Fill a medium pot halfway with water and heat to boiling. Add Salt (1/2 teaspoon) and then stir in the Farro (3/4 cup). Reduce heat to a simmer and cook the farro until tender, about 20 to 25 minutes. Drain the farro and let cool to room temperature.
Meanwhile, place the Kale (4 stalk), on a cutting board and massage them firmly with your hands, kneading the leaves until they smell fresh and grassy. Ball the kale into a tight ball and thinly slice the kale with a sharp knife.
Transfer kale to a large bowl. Add the Bell Pepper (1), Plum Tomato (2), Cucumber (3/4 cup), Cubed Fresh Mozzarella, Packed in Water (1 cup), Kalamata Olives (1/2 cup), and set aside.

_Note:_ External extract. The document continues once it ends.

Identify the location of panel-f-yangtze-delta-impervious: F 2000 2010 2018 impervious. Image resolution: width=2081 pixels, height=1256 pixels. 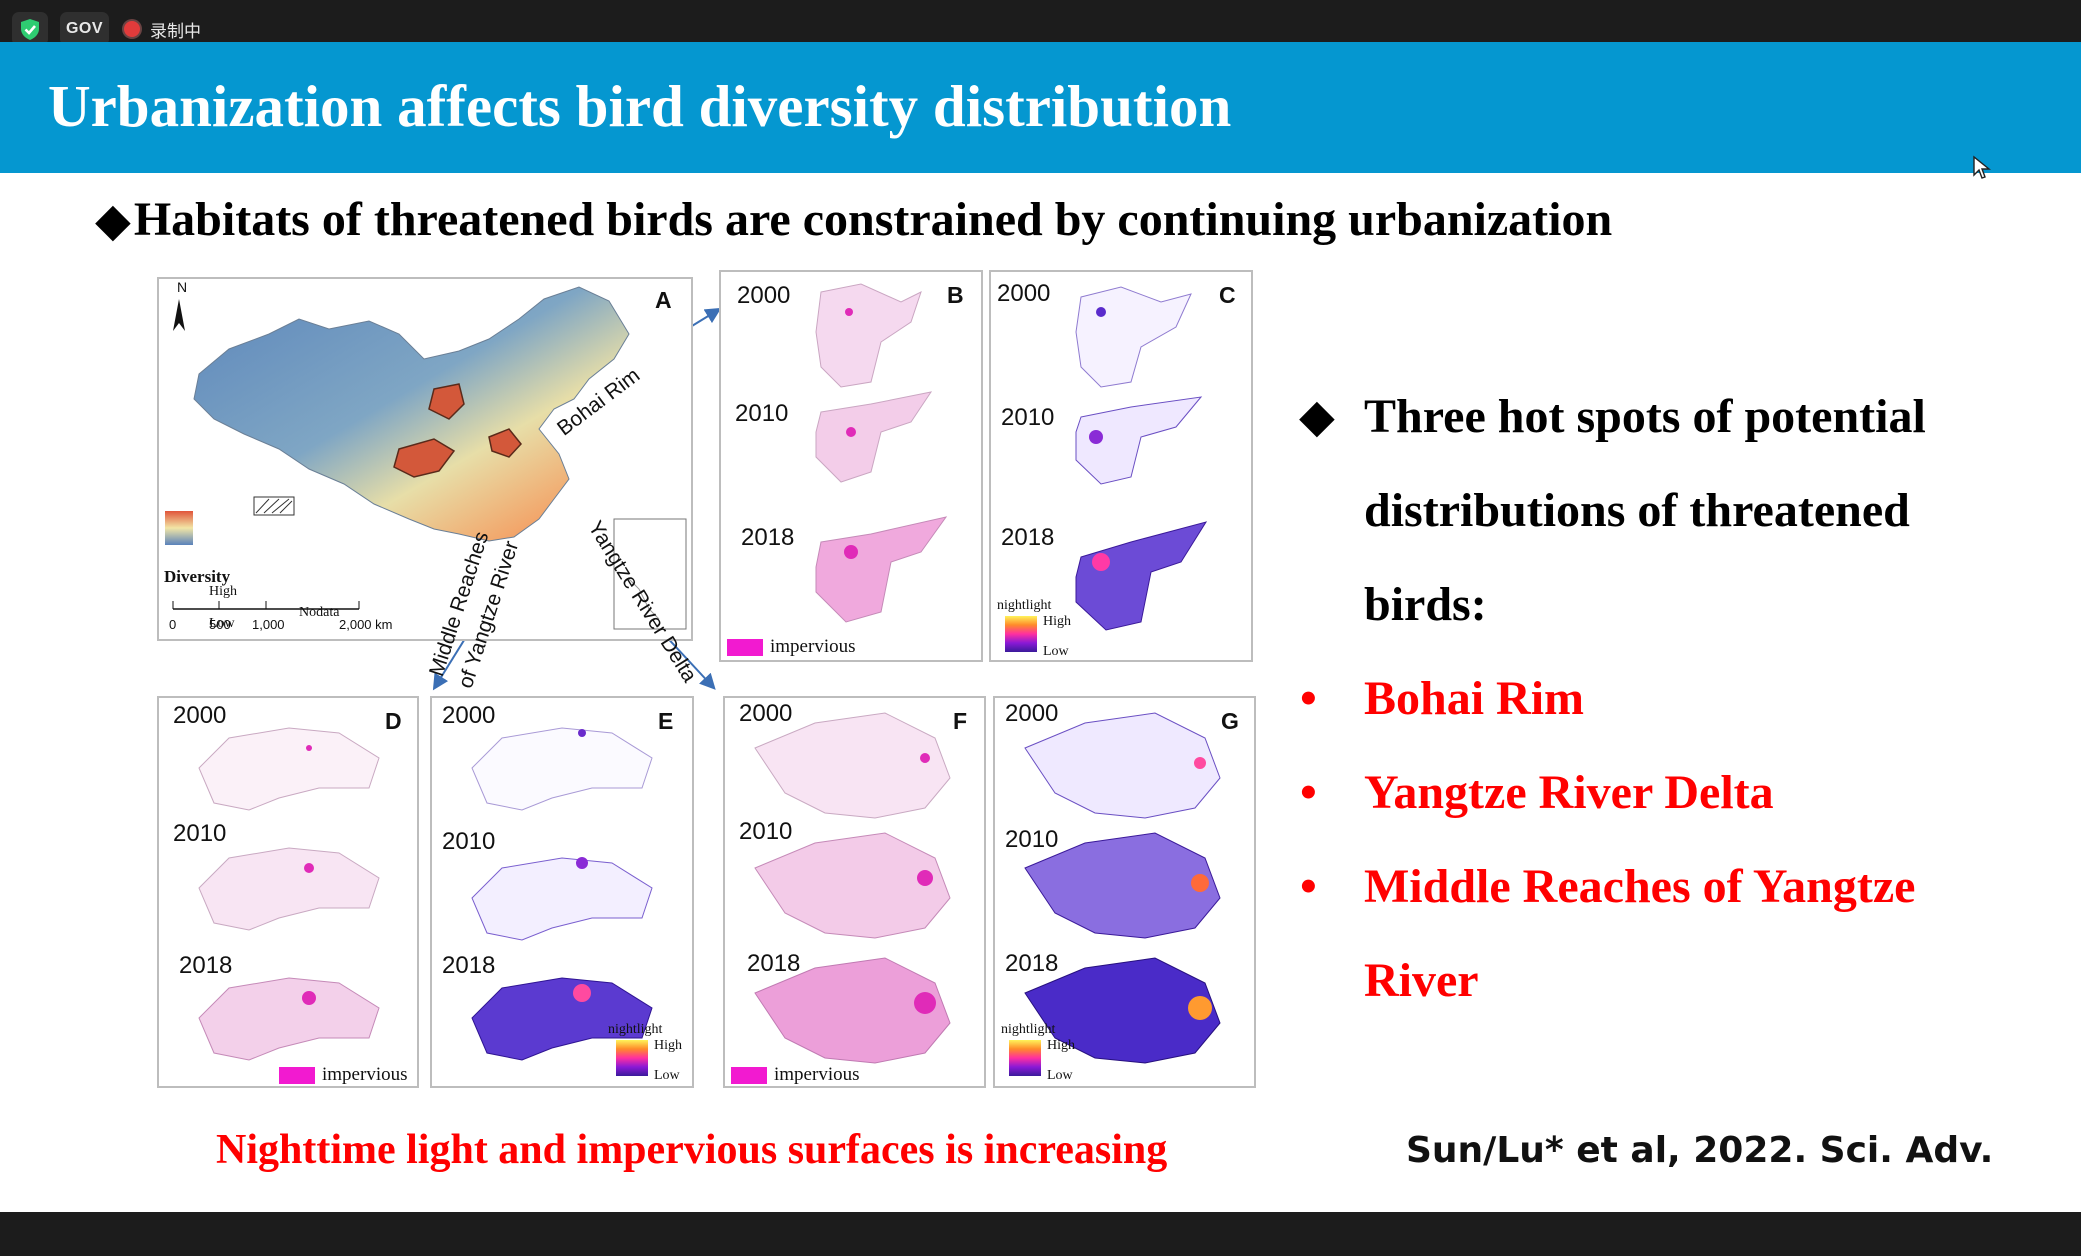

In a small bowl, combine the Dijon Mustard (3/4 teaspoon), Garlic (1 clove), Honey (1 teaspoon), Balsamic Vinegar (1 tablespoon), Olive Oil (3 tablespoon), Kosher Salt (1/2 teaspoon), and Freshly Ground Black Pepper (1/4 teaspoon). Whisk to emulsify.
Add the cooled farro and the dressing to the salad and toss to combine completely. If you're serving the Chicken (2 cup) sliced, fan it out over the top of the salad and serve. Enjoy!